白细胞介素⁃33对急性髓系白血病细胞株HL⁃60、NB4凋亡和周期的调控作用及机制研究

Regulation and mechanism of IL⁃33 on apoptosis and cell cycle of acute myeloid leukemia cell lines HL⁃60 and NB4

目的探讨白细胞介素⁃33(interleukin⁃33,IL⁃33)对急性髓系白血病细胞凋亡的影响及其可能的机制。方法急性髓系白血病细胞株HL⁃60、NB4经外源性IL⁃33以及p38丝裂原活化蛋白激酶(p38 mitogen⁃activated protein kinase,p38 MAPK)特异抑制剂(SB203580)处理72 h后,采用Annexin V/DAPI双染色流式细胞术检测细胞凋亡率,细胞周期检测试剂盒检测细胞周期,Western blot检测细胞周期蛋白依赖性激酶1(cyclin⁃dependent kinases 1,CDK1)蛋白表达以及p38 MAPK的磷酸化水平。结果与对照组相比,IL⁃33组的HL⁃60和NB4细胞经IL⁃33作用后,细胞凋亡水平降低(P<0.05),细胞周期中S期比例升高(P<0.001);而SB+IL⁃33组细胞经SB203580和IL⁃33联合处理后,细胞凋亡水平高于IL⁃33组(P<0.05),S期细胞的百分比低于IL⁃33组(P<0.05);Western blot检测结果表明,与对照组相比,IL⁃33组细胞的p38 MAPK磷酸化(p⁃p38 MAPK)水平和CDK1蛋白表达水平均显著增高(均P<0.05),而SB+IL⁃33组的p⁃p38 MAPK水平以及CDK1水平较IL⁃33组显著下降(均P<0.05)。结论IL⁃33可通过激活p38 MAPK,抑制急性髓系白血病细胞株HL⁃60、NB4细胞的凋亡,抑制细胞周期停滞。

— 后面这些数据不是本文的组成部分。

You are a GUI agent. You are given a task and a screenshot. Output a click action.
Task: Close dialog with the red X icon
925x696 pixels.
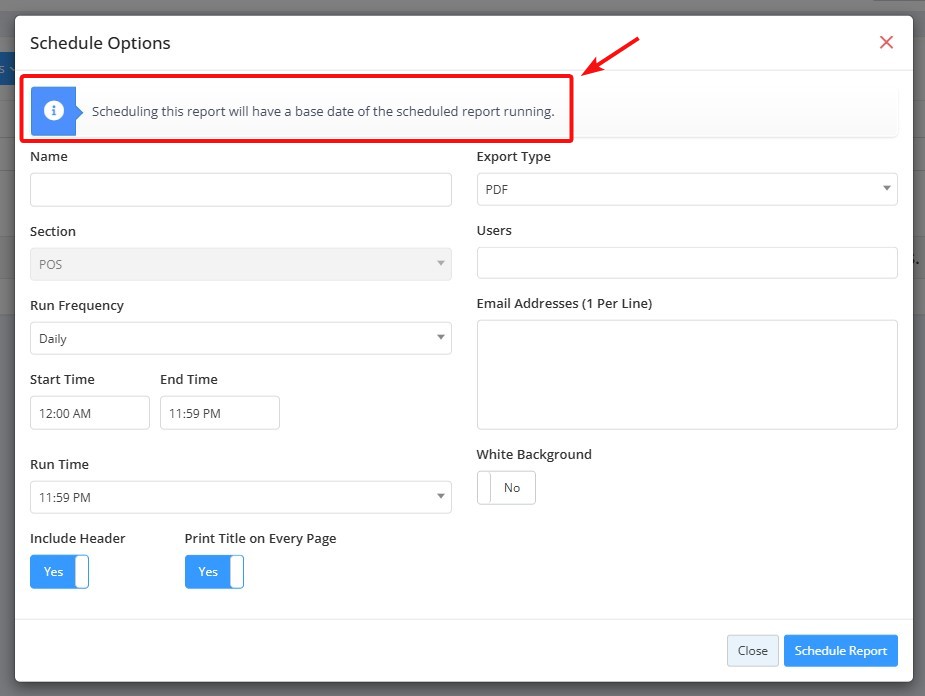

Objective To investigate the regulation and mechanism of interleukin⁃33(IL⁃33)on the apoptosis and cell cycle of acute myeloid leukemia(AML)cells HL⁃60 and NB4.Methods AML cell lines HL⁃60 and NB4 were treated with IL⁃33 and p38 mitogen⁃activated protein kinase(p38 MAPK)inhibitor(SB203580)for 72 h.The cell apoptosis rate was detected by Annexin V/DAPI double staining flow cytometry and the cell cycle was detected by cell cycle detection kit.The expression levels of CDK1 protein and p38 MAPK phosphorylation were detected by Western blot.Results Compared with the control group,the apoptosis level of HL⁃60 and NB4 cells in IL⁃33 group was reduced after IL⁃33 treatment(P<0.05),the proportion of S phase in cell cycle increased(P<0.001);while the apoptosis level of SB+IL⁃33 group was higher than that of IL⁃33 group after combined treatment with SB203580 and IL⁃33(P<0.05),and the percentage of S phase cells was lower than that of IL⁃33 group(P<0.05).Western blot results showed that the phosphorylation level of p38 MAPK(p⁃p38 MAPK)and the expression level of CDK1 protein were significantly increased in IL⁃33 group,compared with the control group(all P<0.05).The expression levels of p⁃p38 MAPK and CDK1 in SB+IL⁃33 group were significantly lower than those in IL⁃33 group(all P<0.05).Conclusions IL⁃33 can inhibit apoptosis and cell cycle of AML cell lines HL⁃60 and NB4 by activating p38 MAPK.